══ DATA RECORDS ══
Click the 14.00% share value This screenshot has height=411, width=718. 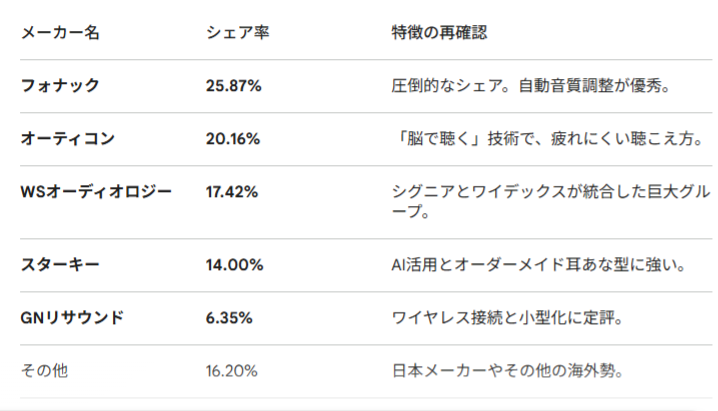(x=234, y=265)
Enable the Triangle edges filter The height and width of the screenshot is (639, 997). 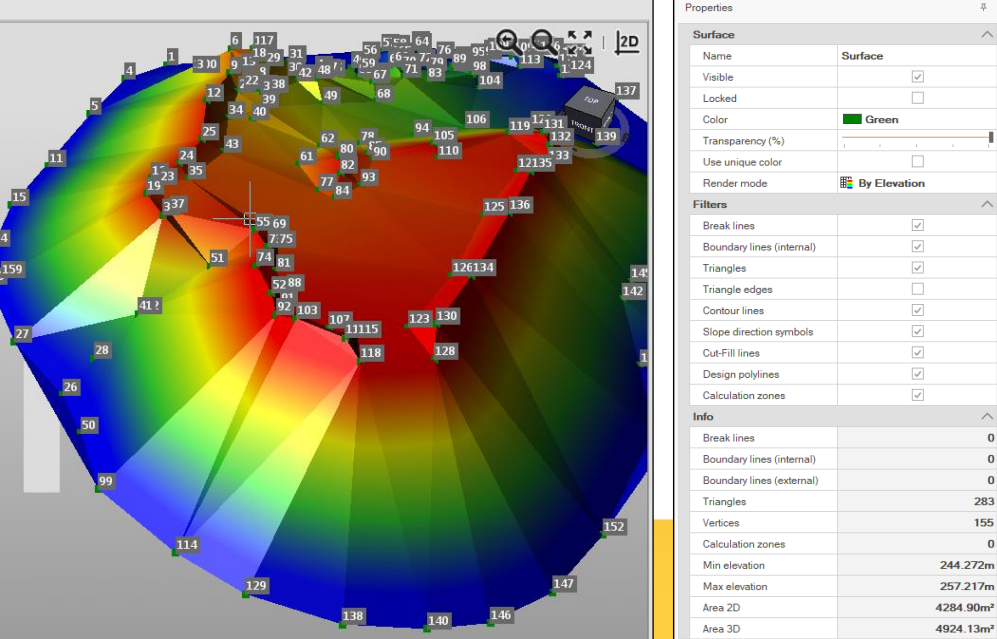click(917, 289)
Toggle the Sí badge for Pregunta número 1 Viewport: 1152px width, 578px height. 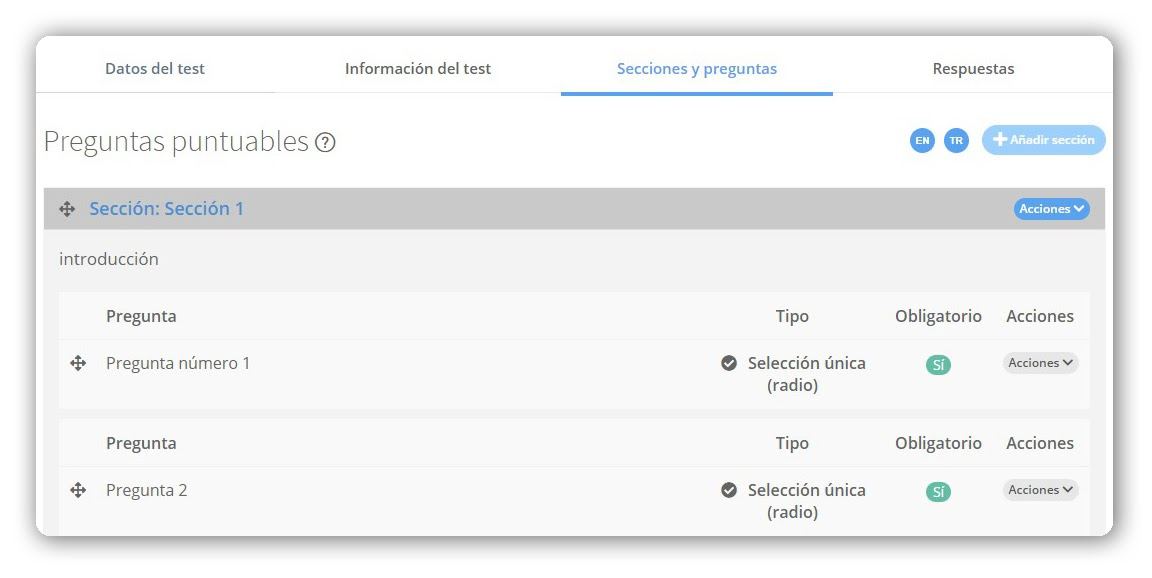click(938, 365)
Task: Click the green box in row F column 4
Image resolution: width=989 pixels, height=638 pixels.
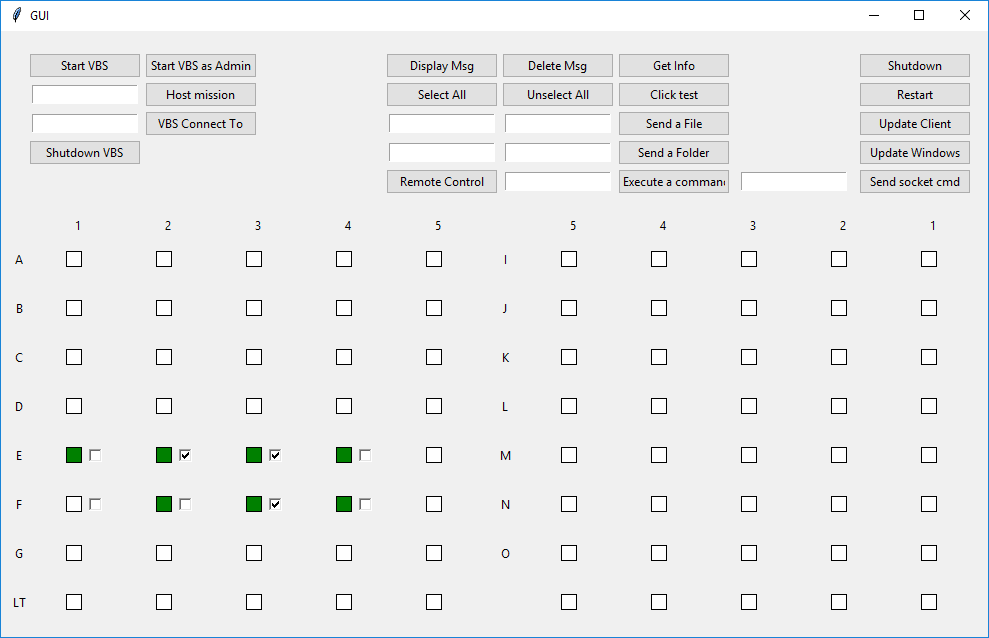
═══
- [WHAT THIS TASK INVOLVES]: Beginning with the line that bears "Task: Click the green box in row F column 4", output each line through the last line of the listing exactly, and no others; skip the pictures.

- [REPLY TO THE EXERCISE]:
Task: Click the green box in row F column 4
Image resolution: width=989 pixels, height=638 pixels.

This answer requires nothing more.